* Textauszug *
Hinweis: Aus markenrechtlichen Gründen kann ich den wahren Namen um welchen es bei diesem Produkt geht nicht nennen, doch man kann ihn sich ja denken.

Unter den Seiten die ich habe bekomme ich mit die meisten Kommentare zu meinen beiden Kalkon Artikeln. Ab und dann meinen auch erboste Endverbraucher ich wäre der Hersteller und beschweren sich über das Produkt. Nun habe ich wieder eine Mail bekommen, indem sich der Absender über zerbröckelte Tabs beschwert. Grund genug sich wieder einmal Kalkon zu widmen. Im Prinzip gibt es ja nichts neues zu sagen. Chemisch gesehen handelt es sich um dasselbe Produkt und was in meiner Seite über Kalkon steht gilt auch heute noch. Doch die Werbung hat sich nun etwas gewandelt. Nach wie vor ist Kalkon die auffälligste Werbung wenn es darum geht beim Verbraucher Ängste zu schüren. Doch nun kleidet sie sich in "wissenschaftlichem" Gewandt. Ich widme mich nun der Werbung wie sie im Frühjar 2008 geschaltet wird:

Hier ein paar Aussagen:

Also zur Klarstellung: Natürlich haben viele Bundesbürger kalkhaltiges Wasser. Das ist normal, seit etwa einem Jahrhundert den Waschmittelherstellern bekannt. Deswegen gibt es bei den Waschmitteln ja auch schon Wasserenthärter im Produkt. Er macht sogar den größten Teil der Masse aus. Auf jeder Packung steht, dass man das Waschmittel je nach Härtegrad unterschiedlich stark dosieren muss. Wie viel Kalk es bei Ihnen sind, erfahren sie durch einen Anruf bei ihrem lokalen Wasserwerk, vielleicht auch schneller durch die Eingabe ihres Wohnorts und des Stichworts "Wasserhärte" in Google.

* Datensätze *
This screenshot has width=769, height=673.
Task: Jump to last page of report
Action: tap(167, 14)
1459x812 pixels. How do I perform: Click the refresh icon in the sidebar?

--

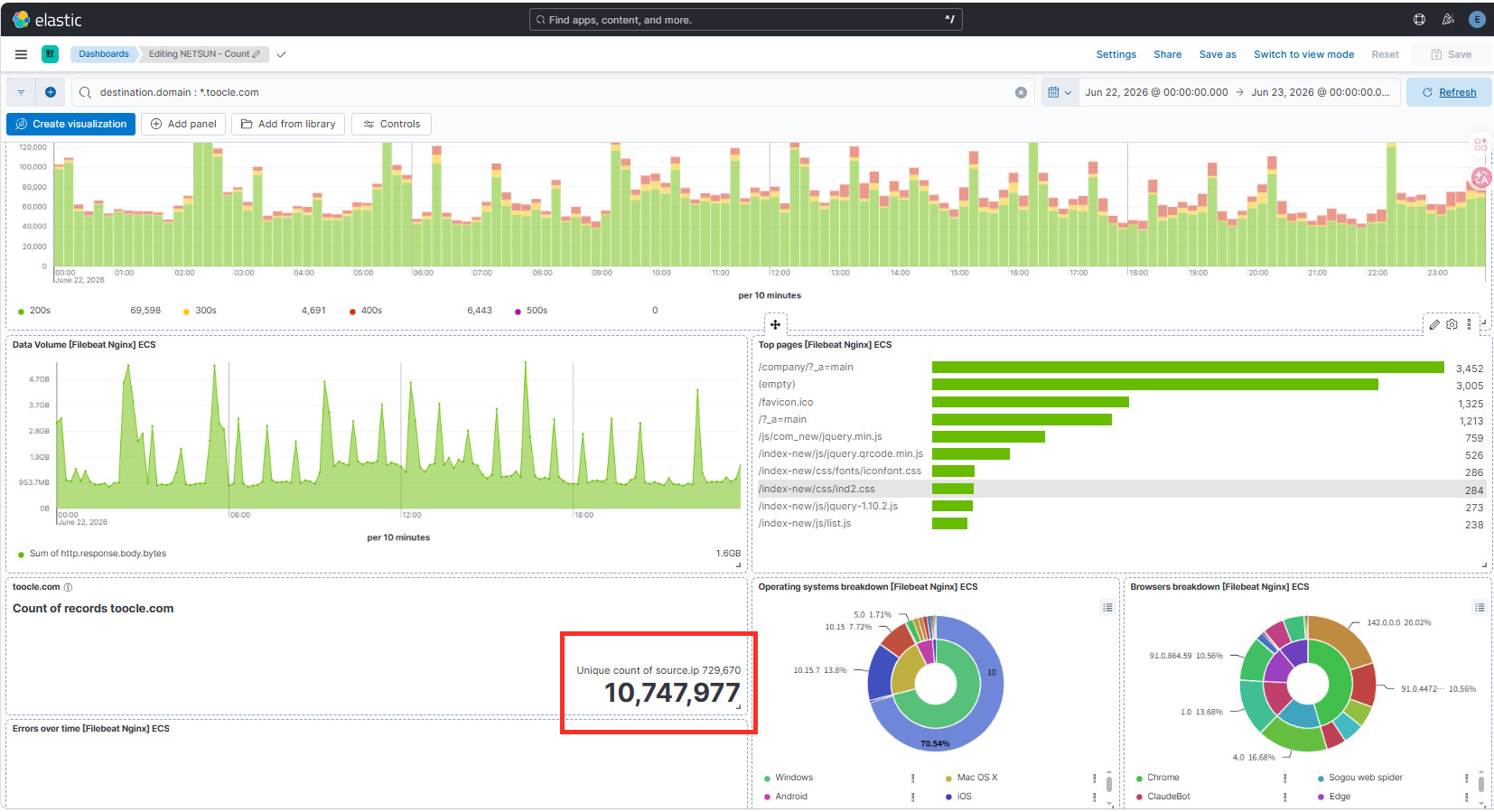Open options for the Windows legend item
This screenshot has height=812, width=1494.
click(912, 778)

* Aufgabe *
Schreib den ganzen Textauszug über die Kalkon-Werbung Wort für Wort ab.

* Lösung *
Hinweis: Aus markenrechtlichen Gründen kann ich den wahren Namen um welchen es bei diesem Produkt geht nicht nennen, doch man kann ihn sich ja denken.

Unter den Seiten die ich habe bekomme ich mit die meisten Kommentare zu meinen beiden Kalkon Artikeln. Ab und dann meinen auch erboste Endverbraucher ich wäre der Hersteller und beschweren sich über das Produkt. Nun habe ich wieder eine Mail bekommen, indem sich der Absender über zerbröckelte Tabs beschwert. Grund genug sich wieder einmal Kalkon zu widmen. Im Prinzip gibt es ja nichts neues zu sagen. Chemisch gesehen handelt es sich um dasselbe Produkt und was in meiner Seite über Kalkon steht gilt auch heute noch. Doch die Werbung hat sich nun etwas gewandelt. Nach wie vor ist Kalkon die auffälligste Werbung wenn es darum geht beim Verbraucher Ängste zu schüren. Doch nun kleidet sie sich in "wissenschaftlichem" Gewandt. Ich widme mich nun der Werbung wie sie im Frühjar 2008 geschaltet wird:

Hier ein paar Aussagen:

Also zur Klarstellung: Natürlich haben viele Bundesbürger kalkhaltiges Wasser. Das ist normal, seit etwa einem Jahrhundert den Waschmittelherstellern bekannt. Deswegen gibt es bei den Waschmitteln ja auch schon Wasserenthärter im Produkt. Er macht sogar den größten Teil der Masse aus. Auf jeder Packung steht, dass man das Waschmittel je nach Härtegrad unterschiedlich stark dosieren muss. Wie viel Kalk es bei Ihnen sind, erfahren sie durch einen Anruf bei ihrem lokalen Wasserwerk, vielleicht auch schneller durch die Eingabe ihres Wohnorts und des Stichworts "Wasserhärte" in Google.